Don’t like it? You’re just jealous! (Photoshop credit: Mestari Tikku)
At what point does a following become a bandwagon?
I’ve been following the highs and lows of one particular internet forum and its associated page on Facebook and have mused over this many times lately. The rise of social media sites like Facebook, Instagram, Twitter and the like has helped average punters create images online that take photos and situations that are otherwise mundane and give them a sense of artistry. To my extremely untrained eye, I look at many of the photos I see being shared a thousand times over and really enjoy how some of them capture the essence of the car enthusiast’s lifestyle so well.
Like so many others, I soon started following the many pages dedicated to automotive culture on social media sites. My screen was bombarded with pics that had me drooling on a regular basis, and wanting to purchase many of the oddball cars I saw. I developed an appreciation for the many other scenes and tuning styles. I now lust after classic BMWs (curse you, Speed Hunters!) and even appreciate tastefully modified HSVs and FPVs.
But the cracks in the perfectly-crafted veneer of online style and imagery soon started to appear. I was getting invited to like new automotive culture pages on a daily basis. Rather than blindly joining new groups, I started looking more closely at what I was liking. Many of these new pages simply re-posted photos and links to other sites, basically generating more traffic on their page by stealing others’ content (many without even referencing the source!). The slightly better ones created their own content, but the comments often degenerated into inane and frustrating conversation that led nowhere. You know, the ones that start with a picture of an Evo alongside an STi with the caption “Left or Right?”.
As I started becoming more discerning about which pages I followed, a photo of my own car popped up on a very popular Facebook page. To me, it was a fairly basic front-on shot, with a bit of HDR and another filter or two thrown over the top for good measure. Even though it was my own car, I thought there were a number of better pics floating around. By the time I checked in 24 hours later, it had generated over eight-hundred shares and more than ten-thousand likes. I kid you not. Secretly I was impressed, but also a little perplexed, given how many brilliant photographers struggle to get recognition for their efforts.
A short time later a young fella posted a pic of his first ride on a well-known JDM Facebook page. I’ll happily be honest and say his car didn’t float my boat, but one of the best parts about noobs is that they are keen to learn, so it was a prime opportunity for some education. Instead, the regulars saw fit to completely carve up both the car and its owner. According to them, the owner even deserved the reaction he got: “WTF did he expect? Serves him right for posting that s**t on a JDM page”. The explosion in popularity of the JDM culture (and more general automotive culture) is, to me, a sign that it has come of age; that the enthusiast world has developed a more mature, all-inclusive sense of style that had moved it from the fringes into mainstream society. But what I had just witnessed was the opposite: a group of self-proclaimed JDM experts protecting the exclusivity of their club by heaping vitriol on those with different ideas.
And to finish it off, one of the creators of of another page, someone who many of its members would consider an arbiter of taste and a role model, saw fit to write a post solely about his e-fame, reminding us all how controversial he is and how it’s his haters that motivate him.

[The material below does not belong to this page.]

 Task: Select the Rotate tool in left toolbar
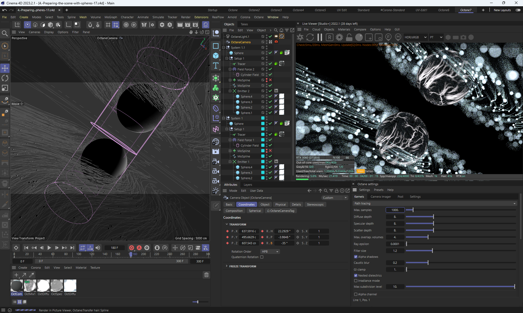[5, 78]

To top it off, he threw in a link to a video clip of someone else interviewing him, even typing out a transcript for those too lazy to click the link. Really? How much more self-absorbed can any one person get? Posts like this suggest the scene is no longer about cars or those that build them; it’s now about the online popularity of those who create the forums and social media pages and their status in the community, as determined by how many followers (or haters) they have.
A thriving online automotive culture depends on a delicate blend of style and substance. At one end of the spectrum are cars that amazingly well-engineered, but these efforts are shared by someone who has taken pics with a potato. At the other extreme are gorgeously-presented photos, usually in black-and-white or with multiple filters, but of a beaten-up Mk 1 Golf with chopped springs, steel rims and a fixie on the roof.
Has our culture become so obsessed with style that it has left the substance behind? At what point do we see past the awesome graphic designs and realise that the epic site we’ve been following slavishly is just the whim of a bored rich megalomaniac kid desperately searching for his fifteen minutes of fame using mum and dad’s cash? At what point do we jump off the bandwagon and do our own thing, leaving the popularity contests and e-fame to the keyboard warriors who find their notoriety more important than their cars?
I’m old enough to remember when surfing culture was still considered ‘grass roots’. When it boomed in popularity, many of the old school guys dropped out of the scene, disillusioned when it stopped being about checking the swell, and more about which design of hideously-expensive brand-name board shorts people were wearing. It scares me that automotive culture might be heading down the same path.